2024-05-16 12:16 PM
Hello,
I am trying to do some ray tracing simulation for your VL53L8CH in a specific environment. I was wondering if you have any data beyond the "Field of Illumination" diagram for your VCSEL emitter (I assume you make your own emitters in-house). An "IESNA TM25" or "SPEOS" ray file would be amazing, but even just a maximum output power in lumens, watts, candelas, etc. would be helpful. That way I can at least know what the percentages in the "Field of Illumination" diagram mean. Also, if you have any detailed CAD on your chip that would allow me to place the emitter in the correct location on the sensor, that would be helpful as well. I have recreated it from your datasheet, but that doesn't have details on how deep the VCSEL is or what shape it is.
Thanks,
Garrett
Solved! Go to Solution.
2024-05-22 01:58 PM
I don't have any open data on that. What concerns us is the amount of energy that can pass through a 7mm aperture at a distance of 10cm. The 7mm is about the opening in your eye, and the 10cm is about the closest point you can focus.
(We did not pick these numbers; the FDA and European heath organizations did.)
The trick was to not exceed the danger point, assuming the energy coming through that aperture was focused by your eye into one spot on the retina.
It is this power that defines Class 1, and we are about, "20 times below the AEL of Class 1".
The output power of the VCSEL hardware itself, is kind of a closely guarded bit of competitive information.
It's not something we can post on a forum.
Sorry about that.
- john
2024-05-21 01:23 AM
Hello Garrett
ST is providing Field of Illumination datas only.
Anyway, you can find CAD design on st.com with a 3D STEP file with cones.
For the VL53L8CH, you can find it here. Choose SamacSys model and you will be able to download the 3Dfile.
Hope this help,
2024-05-21 10:07 AM
Do you at least have what maximum power the field of illumination is referring to? 70% doesn't give me enough information to know how much loss to expect in certain environments.
2024-05-21 12:46 PM
Knowing what the sensor can do in the presence of sunlight is a really tricky question.
If the sun is directly behind the target, yet somehow is not shaded by the target, the loss is pretty high depending on the angle of the sun. Worst case is having the sun behind the sensor and illuminating the target.
So, it's not only the Lux level, but the angle of the sun.
The reason is we have an array of Single Photon Avalanche Diodes. And every photon that hits them gets counted.
the sensor works because everything except the 940nm light gets filtered out.
But there is a non-zero reset time.
So, if the sun - which generates a huge amount of 940nm light - saturates the max value the SPADs can receive, there is no bandwidth for the real signal.
Oddly, if the sun is 90 degrees to the sensor, the results are better.
But all of this depends on the reflectivity of the target. One wants a reflective target to get a good signal, but that reflectivity also reflects the sunlight. So, the sweet-spot is kind of hard to find.
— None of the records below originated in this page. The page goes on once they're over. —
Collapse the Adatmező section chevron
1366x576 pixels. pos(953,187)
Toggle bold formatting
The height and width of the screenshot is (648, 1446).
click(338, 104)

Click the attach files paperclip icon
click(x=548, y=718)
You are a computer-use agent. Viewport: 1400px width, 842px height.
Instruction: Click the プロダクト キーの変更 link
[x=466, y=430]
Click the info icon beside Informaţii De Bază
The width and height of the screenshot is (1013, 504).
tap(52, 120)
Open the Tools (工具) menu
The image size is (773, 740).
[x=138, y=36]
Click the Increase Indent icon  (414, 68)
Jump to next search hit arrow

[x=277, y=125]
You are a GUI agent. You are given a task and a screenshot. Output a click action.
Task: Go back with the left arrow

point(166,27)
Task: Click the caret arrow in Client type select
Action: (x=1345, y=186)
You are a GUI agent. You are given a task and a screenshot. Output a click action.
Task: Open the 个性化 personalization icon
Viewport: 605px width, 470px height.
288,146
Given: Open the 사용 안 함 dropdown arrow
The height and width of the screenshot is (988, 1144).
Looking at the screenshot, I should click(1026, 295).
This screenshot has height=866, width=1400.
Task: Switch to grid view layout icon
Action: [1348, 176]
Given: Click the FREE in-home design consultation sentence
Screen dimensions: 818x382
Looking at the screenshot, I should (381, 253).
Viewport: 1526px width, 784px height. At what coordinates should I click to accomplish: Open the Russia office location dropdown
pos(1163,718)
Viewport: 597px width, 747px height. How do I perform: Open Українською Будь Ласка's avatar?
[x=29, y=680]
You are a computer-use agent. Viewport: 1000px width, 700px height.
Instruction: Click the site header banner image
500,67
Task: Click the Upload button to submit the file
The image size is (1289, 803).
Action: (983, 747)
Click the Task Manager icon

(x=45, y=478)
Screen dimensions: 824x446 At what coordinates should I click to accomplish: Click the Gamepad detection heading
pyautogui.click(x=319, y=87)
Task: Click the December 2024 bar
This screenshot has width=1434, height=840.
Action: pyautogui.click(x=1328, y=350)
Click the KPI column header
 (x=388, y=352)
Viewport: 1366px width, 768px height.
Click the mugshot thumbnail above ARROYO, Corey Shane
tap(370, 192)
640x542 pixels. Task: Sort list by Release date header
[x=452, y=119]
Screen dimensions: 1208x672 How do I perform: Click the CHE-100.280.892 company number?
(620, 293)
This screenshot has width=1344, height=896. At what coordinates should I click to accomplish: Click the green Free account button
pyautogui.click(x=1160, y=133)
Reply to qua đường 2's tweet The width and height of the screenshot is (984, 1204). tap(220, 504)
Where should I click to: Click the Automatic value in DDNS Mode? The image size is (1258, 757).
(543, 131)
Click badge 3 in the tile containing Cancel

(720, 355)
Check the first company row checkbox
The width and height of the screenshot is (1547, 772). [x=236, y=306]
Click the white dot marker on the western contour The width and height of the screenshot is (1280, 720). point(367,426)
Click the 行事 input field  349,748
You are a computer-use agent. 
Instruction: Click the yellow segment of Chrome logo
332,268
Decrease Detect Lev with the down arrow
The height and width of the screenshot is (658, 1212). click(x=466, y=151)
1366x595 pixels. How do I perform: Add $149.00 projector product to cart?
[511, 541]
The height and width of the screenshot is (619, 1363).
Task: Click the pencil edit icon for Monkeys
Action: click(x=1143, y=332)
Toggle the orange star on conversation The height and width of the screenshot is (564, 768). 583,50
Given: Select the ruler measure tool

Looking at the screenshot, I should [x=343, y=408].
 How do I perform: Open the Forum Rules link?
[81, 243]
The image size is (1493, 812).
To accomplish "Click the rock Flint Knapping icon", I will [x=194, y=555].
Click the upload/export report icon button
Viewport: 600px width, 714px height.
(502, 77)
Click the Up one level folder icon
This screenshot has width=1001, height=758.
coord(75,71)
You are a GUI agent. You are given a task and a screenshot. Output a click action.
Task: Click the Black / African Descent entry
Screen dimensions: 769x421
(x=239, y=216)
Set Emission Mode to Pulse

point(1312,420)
Best I can tell you is to experiment a lot and see if it works for you.
- john
2024-05-22 12:49 PM
This is a zero-sun environment. What I am simulating is loss in an optical system (fiber optic cables, mirrors, etc.). For that, I need to know the initial power sent out by the VCSEL, the wavelength (940 nm), and the characteristics of my equipment.
2024-05-22 01:58 PM
I don't have any open data on that. What concerns us is the amount of energy that can pass through a 7mm aperture at a distance of 10cm. The 7mm is about the opening in your eye, and the 10cm is about the closest point you can focus.
(We did not pick these numbers; the FDA and European heath organizations did.)
The trick was to not exceed the danger point, assuming the energy coming through that aperture was focused by your eye into one spot on the retina.
It is this power that defines Class 1, and we are about, "20 times below the AEL of Class 1".
The output power of the VCSEL hardware itself, is kind of a closely guarded bit of competitive information.
It's not something we can post on a forum.
Sorry about that.
- john
2024-05-23 09:04 AM
Ah, I understand the need to keep it guarded. Thanks for explaining it to me. That at least gives me a rough ballpark for simulation.